Investir em D&I é Sempre Mais Barato do que Corrigir um Erro
Esses casos mostram que negligenciar D&I não é apenas um risco ético, mas também um risco financeiro. Empresas que deixam de investir em práticas inclusivas frequentemente acabam gastando muito mais para mitigar os danos quando crises surgem. Isso sem falar no impacto incalculável de perder talentos e a confiança do consumidor.
No mundo de hoje, consumidores e talentos estão cada vez mais atentos ao compromisso das empresas com diversidade, equidade e inclusão. Pesquisas mostram que:
64% dos consumidores globais tomam decisões de compra com base nos valores da empresa (Edelman, 2021).
76% da Geração Z considera a diversidade no local de trabalho um fator decisivo ao escolher onde trabalhar (Glassdoor, 2022).
Negligenciar D&I é um erro moral e é um erro estratégico.
Eu tenho batido na mesma tecla: gerir pessoas a partir de representatividade (ou seja, não ter uma equipe que parece o seu clone), competências diversificadas (diversidade) e a capacidade de colocar todas as pessoas dentro do mesmo barco — remando na mesma direção e com a mesma relevância (inclusão) — é a receita mais básica para uma boa gestão.

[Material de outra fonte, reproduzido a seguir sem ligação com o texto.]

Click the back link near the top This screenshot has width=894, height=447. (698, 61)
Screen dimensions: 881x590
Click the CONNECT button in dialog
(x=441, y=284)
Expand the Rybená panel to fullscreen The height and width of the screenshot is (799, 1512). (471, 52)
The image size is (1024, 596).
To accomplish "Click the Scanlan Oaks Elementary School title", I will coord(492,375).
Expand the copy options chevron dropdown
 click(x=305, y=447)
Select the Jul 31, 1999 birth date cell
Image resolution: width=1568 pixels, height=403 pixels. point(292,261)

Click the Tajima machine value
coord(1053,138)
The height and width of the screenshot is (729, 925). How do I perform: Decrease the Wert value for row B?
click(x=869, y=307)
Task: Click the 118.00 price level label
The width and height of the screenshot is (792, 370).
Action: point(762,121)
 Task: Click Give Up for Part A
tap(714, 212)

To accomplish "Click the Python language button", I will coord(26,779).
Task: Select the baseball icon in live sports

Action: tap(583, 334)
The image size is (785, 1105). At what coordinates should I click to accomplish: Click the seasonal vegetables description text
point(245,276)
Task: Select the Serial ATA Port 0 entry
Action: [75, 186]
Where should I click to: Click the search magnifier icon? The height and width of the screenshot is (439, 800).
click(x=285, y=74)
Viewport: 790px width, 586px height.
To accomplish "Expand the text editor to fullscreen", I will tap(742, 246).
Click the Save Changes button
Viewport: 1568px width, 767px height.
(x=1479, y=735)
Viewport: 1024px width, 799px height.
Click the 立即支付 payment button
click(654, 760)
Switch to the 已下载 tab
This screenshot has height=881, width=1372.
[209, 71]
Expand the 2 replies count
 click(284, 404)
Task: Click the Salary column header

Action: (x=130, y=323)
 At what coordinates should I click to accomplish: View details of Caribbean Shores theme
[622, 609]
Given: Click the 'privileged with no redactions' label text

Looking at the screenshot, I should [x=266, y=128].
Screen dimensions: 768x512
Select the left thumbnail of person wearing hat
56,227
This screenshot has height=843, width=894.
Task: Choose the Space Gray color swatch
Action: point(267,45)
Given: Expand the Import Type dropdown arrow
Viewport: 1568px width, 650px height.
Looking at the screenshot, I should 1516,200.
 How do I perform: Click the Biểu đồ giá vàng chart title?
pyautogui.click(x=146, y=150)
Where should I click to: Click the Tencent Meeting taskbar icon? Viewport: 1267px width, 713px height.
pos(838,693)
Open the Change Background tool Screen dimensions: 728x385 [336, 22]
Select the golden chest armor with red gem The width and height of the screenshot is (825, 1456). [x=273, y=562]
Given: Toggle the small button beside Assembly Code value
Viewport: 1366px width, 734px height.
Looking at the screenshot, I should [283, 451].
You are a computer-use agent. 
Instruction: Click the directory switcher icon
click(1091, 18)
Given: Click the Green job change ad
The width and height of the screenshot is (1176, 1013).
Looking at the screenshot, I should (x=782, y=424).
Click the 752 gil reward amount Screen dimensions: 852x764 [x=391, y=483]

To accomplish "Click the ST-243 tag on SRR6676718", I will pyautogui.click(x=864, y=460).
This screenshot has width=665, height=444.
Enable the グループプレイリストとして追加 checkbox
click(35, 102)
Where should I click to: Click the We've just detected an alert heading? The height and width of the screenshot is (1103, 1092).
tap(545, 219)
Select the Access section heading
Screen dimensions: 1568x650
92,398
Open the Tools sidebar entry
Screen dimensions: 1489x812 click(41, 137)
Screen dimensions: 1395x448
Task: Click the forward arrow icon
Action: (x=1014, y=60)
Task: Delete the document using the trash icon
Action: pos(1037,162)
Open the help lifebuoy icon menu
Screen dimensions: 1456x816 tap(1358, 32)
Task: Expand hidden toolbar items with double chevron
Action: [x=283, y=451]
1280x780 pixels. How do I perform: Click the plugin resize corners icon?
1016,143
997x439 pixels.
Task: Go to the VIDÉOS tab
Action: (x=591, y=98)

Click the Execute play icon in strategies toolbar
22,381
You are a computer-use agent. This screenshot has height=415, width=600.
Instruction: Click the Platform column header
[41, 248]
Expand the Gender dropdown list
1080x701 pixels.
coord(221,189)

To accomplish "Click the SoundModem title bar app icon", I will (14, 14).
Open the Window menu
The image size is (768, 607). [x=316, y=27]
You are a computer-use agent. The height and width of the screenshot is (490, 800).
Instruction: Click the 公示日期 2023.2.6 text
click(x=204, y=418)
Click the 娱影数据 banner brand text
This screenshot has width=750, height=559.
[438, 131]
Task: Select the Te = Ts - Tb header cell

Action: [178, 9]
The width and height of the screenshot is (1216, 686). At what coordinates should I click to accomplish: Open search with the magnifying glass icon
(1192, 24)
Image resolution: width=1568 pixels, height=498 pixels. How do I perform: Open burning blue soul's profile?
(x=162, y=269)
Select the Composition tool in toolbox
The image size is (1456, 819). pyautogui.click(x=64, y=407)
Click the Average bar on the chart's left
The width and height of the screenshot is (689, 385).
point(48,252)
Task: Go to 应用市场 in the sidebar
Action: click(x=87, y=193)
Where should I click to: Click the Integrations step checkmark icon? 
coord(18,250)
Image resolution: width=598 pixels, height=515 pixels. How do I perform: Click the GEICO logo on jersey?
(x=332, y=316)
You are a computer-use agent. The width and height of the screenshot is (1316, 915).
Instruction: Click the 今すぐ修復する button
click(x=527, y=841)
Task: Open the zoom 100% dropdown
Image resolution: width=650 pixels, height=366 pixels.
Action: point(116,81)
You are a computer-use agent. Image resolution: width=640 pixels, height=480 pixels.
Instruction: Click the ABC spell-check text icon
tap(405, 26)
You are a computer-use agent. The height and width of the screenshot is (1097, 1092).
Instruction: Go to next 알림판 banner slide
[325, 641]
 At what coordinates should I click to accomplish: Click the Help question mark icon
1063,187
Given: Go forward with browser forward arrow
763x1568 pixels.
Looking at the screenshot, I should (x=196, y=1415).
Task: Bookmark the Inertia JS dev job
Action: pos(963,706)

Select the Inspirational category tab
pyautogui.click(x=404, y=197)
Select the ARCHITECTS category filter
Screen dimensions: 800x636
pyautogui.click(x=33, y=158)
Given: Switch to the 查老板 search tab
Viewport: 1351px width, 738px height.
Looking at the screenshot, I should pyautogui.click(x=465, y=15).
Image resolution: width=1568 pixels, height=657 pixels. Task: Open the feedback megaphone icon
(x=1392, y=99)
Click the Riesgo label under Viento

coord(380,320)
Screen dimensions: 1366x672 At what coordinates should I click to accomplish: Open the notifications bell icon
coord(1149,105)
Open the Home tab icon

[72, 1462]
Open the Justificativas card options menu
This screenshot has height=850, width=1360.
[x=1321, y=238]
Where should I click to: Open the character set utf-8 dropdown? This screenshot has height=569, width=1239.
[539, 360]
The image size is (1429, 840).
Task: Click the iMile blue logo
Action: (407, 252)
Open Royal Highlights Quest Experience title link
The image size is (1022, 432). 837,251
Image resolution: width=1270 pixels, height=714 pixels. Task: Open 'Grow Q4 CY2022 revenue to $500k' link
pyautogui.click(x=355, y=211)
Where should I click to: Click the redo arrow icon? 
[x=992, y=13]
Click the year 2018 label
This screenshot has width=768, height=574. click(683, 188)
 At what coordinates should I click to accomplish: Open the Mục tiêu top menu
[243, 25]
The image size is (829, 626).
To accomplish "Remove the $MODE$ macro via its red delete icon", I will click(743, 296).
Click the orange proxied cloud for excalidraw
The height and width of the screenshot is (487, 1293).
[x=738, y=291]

Ter uma equipe plural, com múltiplas competências e um ambiente saudável e respeitoso, é o segredo do sucesso. Diversidade e inclusão não são "extras", mas o alicerce para meritocracia real, eficiência e inovação.
No Brasil, a demografia nos traz dados claros que reforçam a necessidade de inclusão:
56% da população é composta por pessoas negras, de acordo com o IBGE.
51% da população brasileira são mulheres.
8,9% da população brasileira com 2 anos ou mais de idade tem algum tipo de deficiência. Isso corresponde a cerca de 18,6 milhões de pessoas.
O Censo de 2022 do IBGE não incluiu dados sobre a identidade de gênero ou orientação sexual da população brasileira. Foi realizada uma Pesquisa Nacional de Saúde/ IBGE chamada orientação sexual autoidentificada da população adulta e 2,9 milhões de homossexuais e bissexuais se sentiram confortáveis para se autoidentificar.
Esses números mostram que incluir é refletir a realidade da sociedade. Ignorar esses dados é um retrocesso que nenhuma empresa pode se dar ao luxo de enfrentar.
Empresas que priorizam D&I desde o início evitam crises e constroem culturas fortes, atraem os melhores talentos e conquistam consumidores leais. A pergunta não é se devemos investir em D&I, mas quanto tempo podemos esperar antes que a ausência dela nos custe muito mais.